Our findings illustrate critical mental wellness concepts and behaviours that shape the experiences of ALHIV on ART. We posit that the success of current psychosocial and adherence support interventions for ALHIV is dependent on how these intervention modalities trigger activate key mental wellness concepts and behaviours. Therefore mental wellness should be measured as part evaluations of interventions to improve treatment outcomes for ALHIV on ART. We recommend that future interventions include exploratory qualitative studies to contextualise mental wellness and behaviours in their respective settings to inform the development and/or adaption of evidence-based interventions.

Ethics Approval and Informed Consent

This project, which forms part of the first-author’s doctoral research project, received ethics clearance from the University of the Western Cape Biomedical Research Ethics committee (BM19/09/18).
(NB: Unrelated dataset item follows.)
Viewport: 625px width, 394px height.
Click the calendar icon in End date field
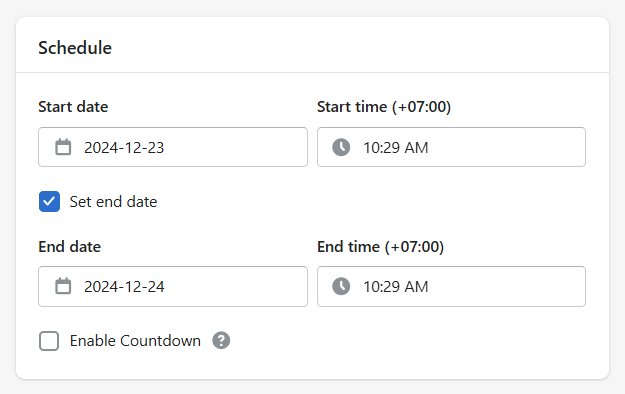pos(63,286)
All participants provided written assent/consent.

Consent for Publication

All images in this paper are published with the participant’s consent.

Author Contributions

All authors made a significant contribution to the work reported, whether that is in the conception, study design, execution, acquisition of data, analysis and interpretation, or in all these areas; took part in drafting, revising or critically reviewing the article; gave final approval of the version to be published; have agreed on the journal to which the article has been submitted; and agree to be accountable for all aspects of the work.

Funding

The first author was supported by the National Research Foundation [Grant no. 118160]. Additional funding was received from the Oppenheimer Memorial Trust [OMT20829/02]. This research was supported by the South African Medical Research Council under a Self-initiated research grant [SA4587ZA].

Disclosure

The authors report no conflicts of interest in this work.